start Source data
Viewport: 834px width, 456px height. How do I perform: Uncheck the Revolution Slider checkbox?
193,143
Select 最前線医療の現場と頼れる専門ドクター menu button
end Source data
start Source data
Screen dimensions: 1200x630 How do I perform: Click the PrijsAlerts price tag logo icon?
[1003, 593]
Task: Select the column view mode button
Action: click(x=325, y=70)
end Source data
> Exercise objective: Arrange the records from the line with "Viewport: 834px width, 456px" to the line with "Select 最前線医療の現場と頼れる専門ドクター menu button" as a Markdown table with the columns Row and Line, one line per row and blank lines omitted.

> Result for this task:
| Row | Line |
|---|---|
| 1 | Viewport: 834px width, 456px height. How do I perform: Uncheck the Revolution Slider checkbox? |
| 2 | 193,143 |
| 3 | Select 最前線医療の現場と頼れる専門ドクター menu button |